What you are asked to do
Look below for the line containing "Given: Tap the word 도형은 in quoted title"; from there through the line containing "Instruction: Expand the", both lines included, please set down each line exactly and nothing else.

***** Supplied data *****

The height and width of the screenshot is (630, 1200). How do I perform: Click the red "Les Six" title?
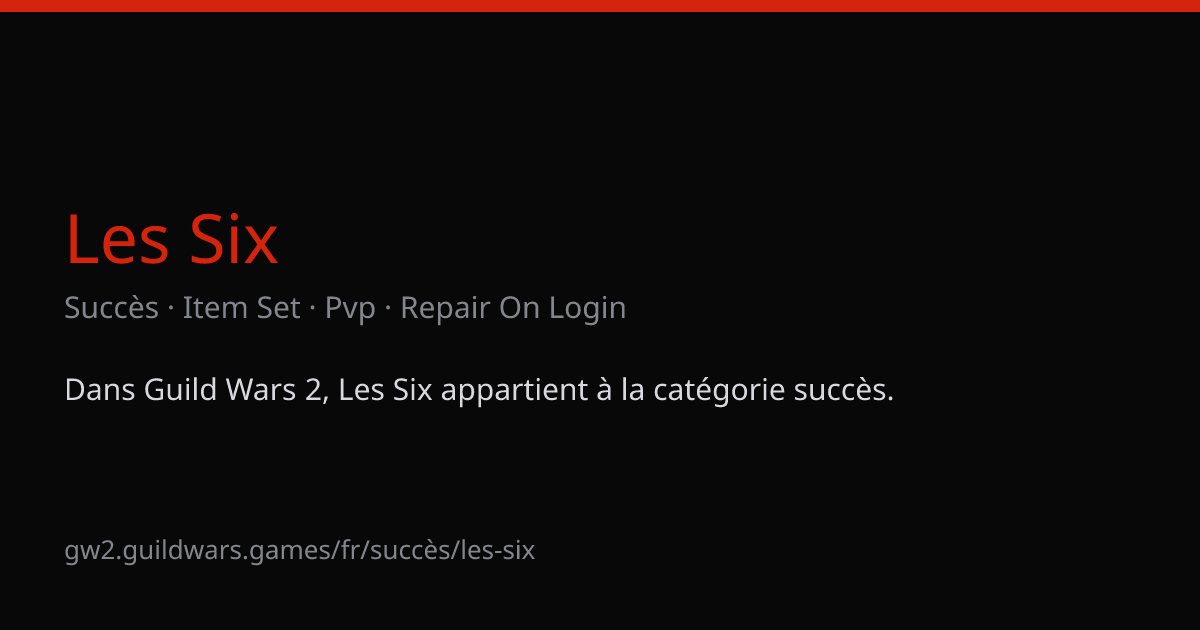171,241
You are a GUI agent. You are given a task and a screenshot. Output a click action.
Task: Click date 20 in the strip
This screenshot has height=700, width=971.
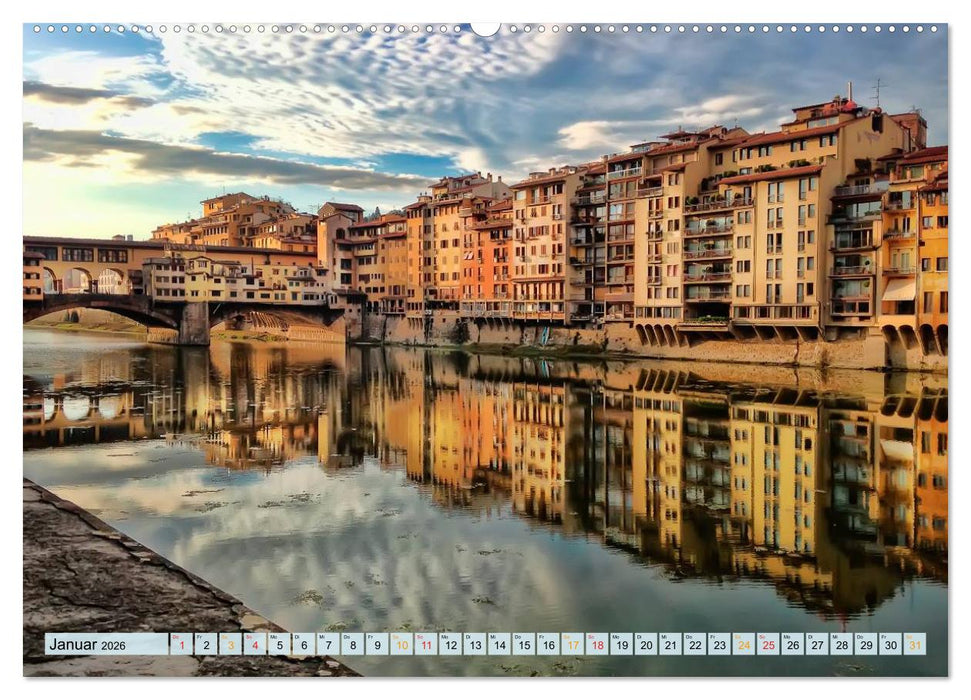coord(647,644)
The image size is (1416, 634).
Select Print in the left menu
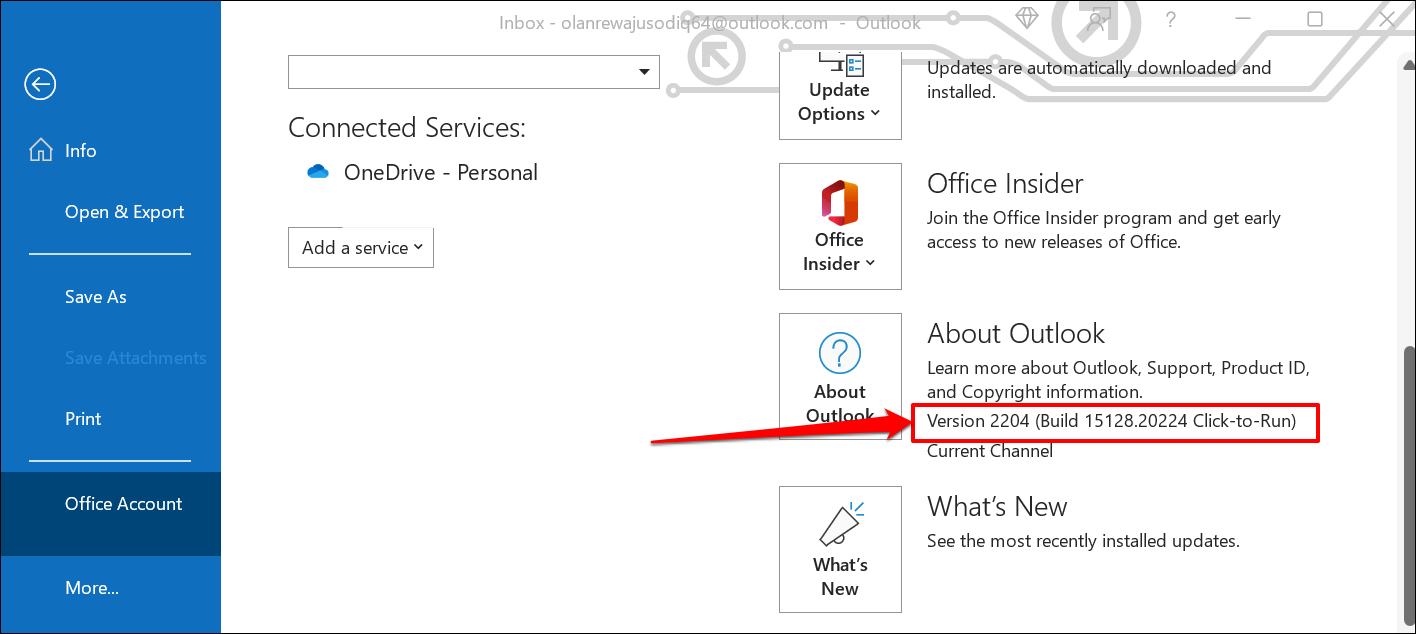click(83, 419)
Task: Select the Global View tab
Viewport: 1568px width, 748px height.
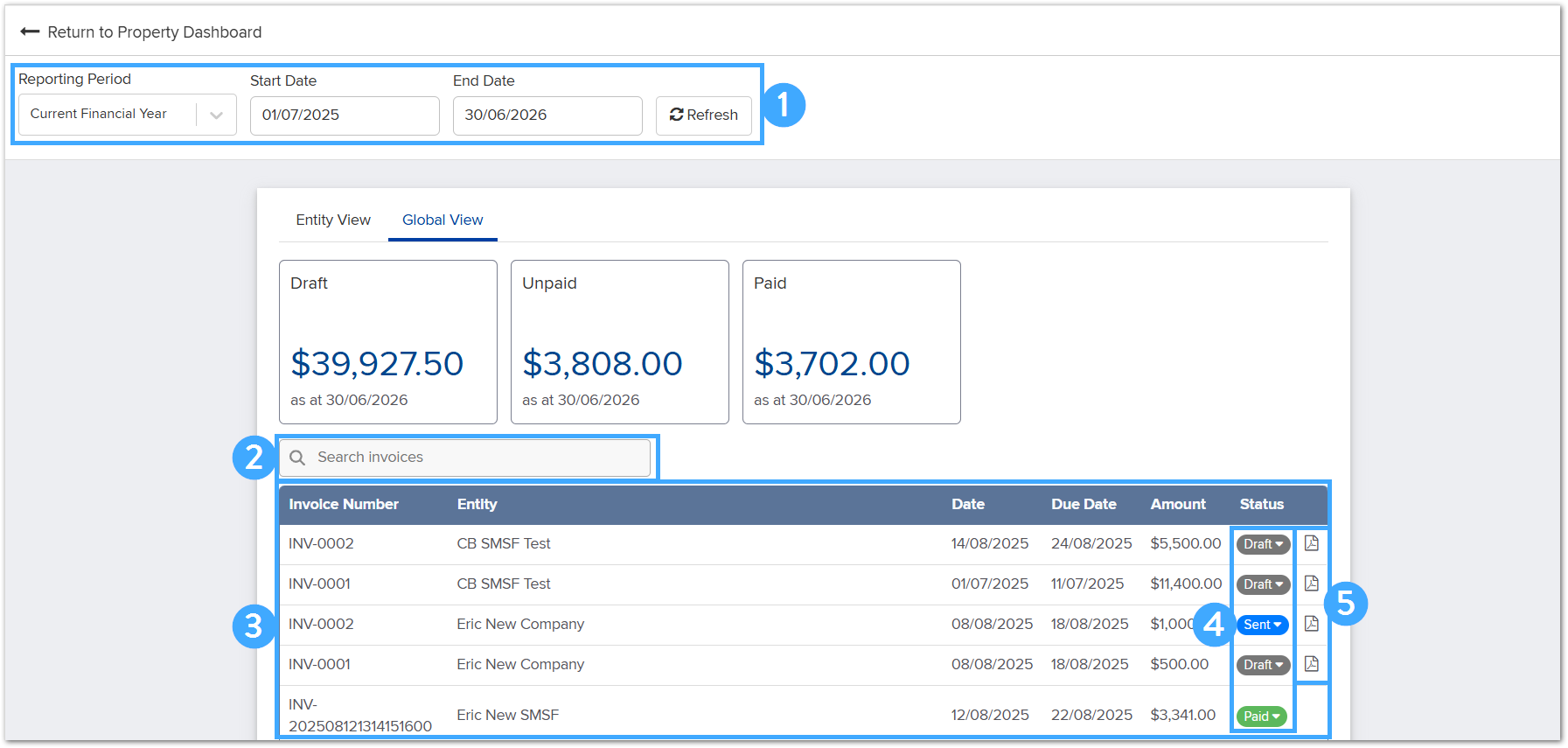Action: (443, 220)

*****
***** Supplied data *****

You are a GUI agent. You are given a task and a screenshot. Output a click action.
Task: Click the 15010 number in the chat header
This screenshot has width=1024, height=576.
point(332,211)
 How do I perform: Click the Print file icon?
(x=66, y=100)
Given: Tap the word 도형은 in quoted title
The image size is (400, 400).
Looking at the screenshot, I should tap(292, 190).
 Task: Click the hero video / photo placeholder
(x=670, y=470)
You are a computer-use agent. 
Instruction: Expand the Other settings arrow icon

*****

Written answer
Given: Tap the word 도형은 in quoted title
The image size is (400, 400).
Looking at the screenshot, I should tap(292, 190).
 Task: Click the hero video / photo placeholder
(x=670, y=470)
You are a computer-use agent. 
Instruction: Expand the Other settings arrow icon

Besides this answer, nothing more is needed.